Output: given a date period from start_date to end_date, compute the number of distinct ids (cardinality) over this period.
For example, if we have the stream: a, b, a, c, d, b, d (received_date = 2021-11-09); d, b, d, a (received_date = 2021-11-10).
The cardinality for 2021-11-09 is n = |{a,b,c,d}| = 4 , for 2021-11-10 is n = |{a,b,d}| = 3 , while for the range between 2021-11-09 and 2021-11-10 is n = |{a,b,c,d}| = 4 .
In the Cốc Cốc advertising system, we store show click events of users in the Clickhouse database, so the naive approach would be to query from the database directly like this:
| 1 SELECT COUNT(DISTINCT(id)) |
| 2 FROM statistics_table |
| 3 WHERE received_date BETWEEN start_date AND end_date |
Challenges
Before proceeding to discuss related solutions, let us consider the issues with the count-distinct problem when dealing with massive data streams.

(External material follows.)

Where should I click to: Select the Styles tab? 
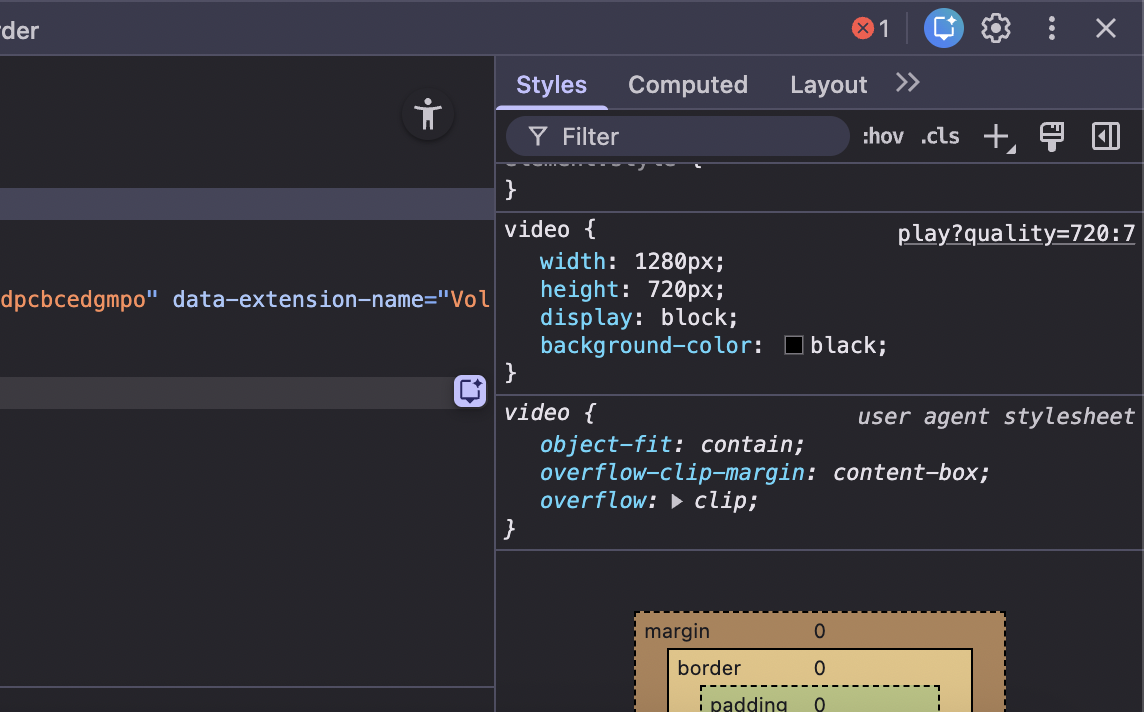(551, 85)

First, counting distinct elements in massive data is heavy computation. To output the number of distinct users given a specified time range, we do not have any choice except to loop over all the elements in the multiset. Also, this naive approach consumes lots of memory to store the unique ids in every time frame. For example, if we count the number of unique users in 2 days, then we have to use 2 hash sets and store the unique user ids in each day. This issue gets more problems in case of storing data on disk and on multiple machines which are typical with most sharded databases.
Given those challenges, counting the exact number of distinct users is impossible in a large-scale application. The natural way is to find an approximation algorithm to solve the count-distinct problem. In the following section, we will survey some existing algorithms which use significantly less memory and gain high accurate estimation. One of them is used in Cốc Cốc Advertising system to monitor the advertising effectiveness as well as satisfy browser users.

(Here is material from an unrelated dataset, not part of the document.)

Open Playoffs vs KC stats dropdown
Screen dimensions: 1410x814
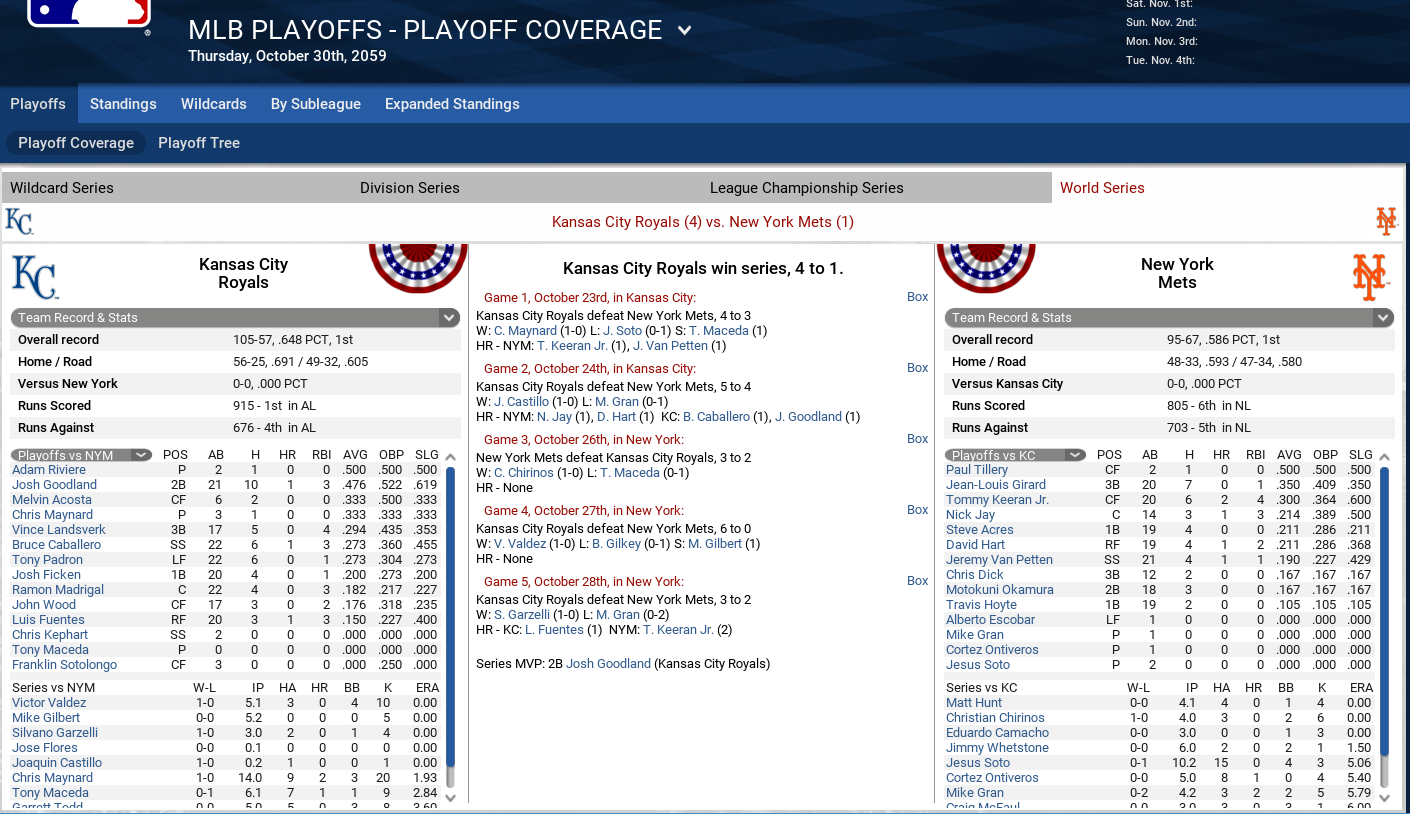[x=1075, y=455]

History and some existing algorithms
All of the three algorithms in this section are based on probabilistic counting. To keep this article short, we will not introduce the probabilistic theory. Like many approximation algorithms, the basic idea is to find a hash function in order to randomize data. In the case of a count-distinct problem, we try to find a hash function that can resemble data as uniform distribution.
♦ Flajolet-Martin algorithm
Given a multiset of M elements, we assume that the cardinality (the number of unique elements in this multiset) is L. We will try to find a hash function h(x) which maps input x to the integers in [0; 2^L - 1]. The simplest hash function is the binary representation of x (length L). The algorithm also uses the function p(y) which represents the position of the least significant 1-bit in the binary representation of y.

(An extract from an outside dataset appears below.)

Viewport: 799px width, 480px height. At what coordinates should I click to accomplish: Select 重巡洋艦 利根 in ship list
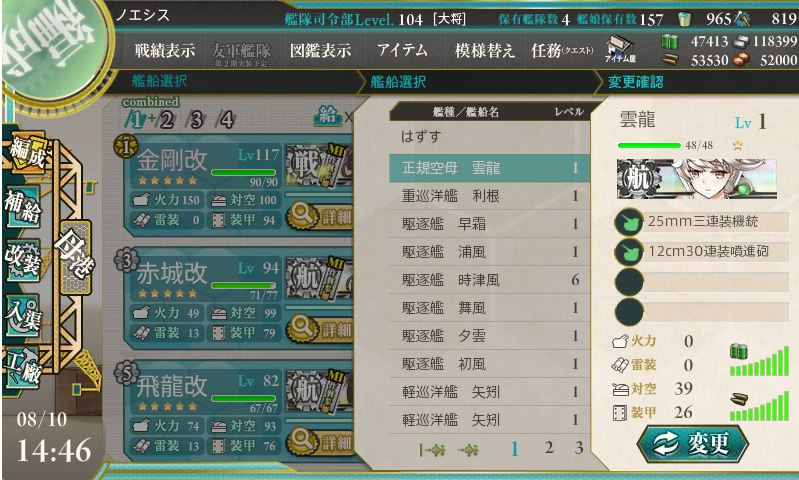pos(489,196)
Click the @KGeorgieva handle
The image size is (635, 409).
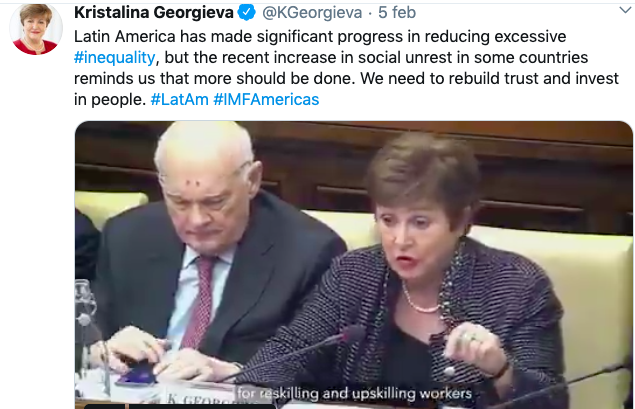(312, 13)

The intuition is that if function hash(x) are uniformly distributed, the binary string 000…0111…1 (k-digit 0) appears with probability 1 / 2 ^ (k + 1). You can find the related theory and the proof in the original paper which is introduced in [1].
Algorithm
| 1 1. Init a bit vector BITMAP[L] := [0] * L |
| 2 2. For all x in multiset M do |
| 3 index := p(hash(x)) |
| 4 BITMAP[index] = 1 |
| 5 3. R := smallest index s.t BITMAP[index] = 0 |
| 6 4. Return cardinality := 2^R / 0.77351 |
Notice that vector BITMAP only depends on the set of hashed values and not on a particular repeated frequency. If n is the number of distinct elements in M, we should expect that BITMAP[0] is accessed approximately n/2 times, BITMAP[1] is accessed approximately n/4 times,… Therefore, if i >> log(n), BITMAP[i] will almost certainly be zero, and BITMAP[i] is 1 if i << log(n) on the other hand.
♦ Improving accuracy by LogLog algorithm
Although the Flajolet-Martin algorithm uses less memory and runs much faster than the count exactly approach, its high variance is not that great. The LogLog algorithm improves accuracy by using a better hash function.
Overall, it maps the binary numbers computed from hash function h(x) to m buckets, then stores the median of each group. The final approximation will be the average of all the medians. This approach is also known as stochastic average. You can find the original paper in [2].
Algorithm
| 1 1. Init a vector of m buckets BUCKET[m] := [0] * m |
| 2 # m = 2 ^ k |
| 3 2. For all x in multiset M do |
| 4 # assume b1b2...b_N is binary representation of x |
| 5 j := b1b2...b_k (first k bits of x) |
| 6 w := b_(k+1), ..., b_N (remained bits) |
| 7 BUCKET[j] = max(BUCKET[j], p(w)) |
| 8 3. Return cardinality := alpha * m * 2 ^ (-m) * (sum of BUCKET) |
Here, alpha is constant and defined as:
| 1 alpha = (gamma(1 / M) * (2 ^ (-m) - 1) / log2 ) ^ (-m) |
The idea and proof of this algorithm are introduced in [2]. In this algorithm, the author is trying to reduce the standard error of the approximation. It is proved that the error rate of the LogLog algorithm should be around 1.3 / square(m).
♦ HyperLogLog algorithm
HyperLogLog is an extended version of the LogLog algorithm with a standard error of around 1.04 / square(m). It also consumes only 64% of memory compared to the LogLog algorithm, as pointed out in the original paper.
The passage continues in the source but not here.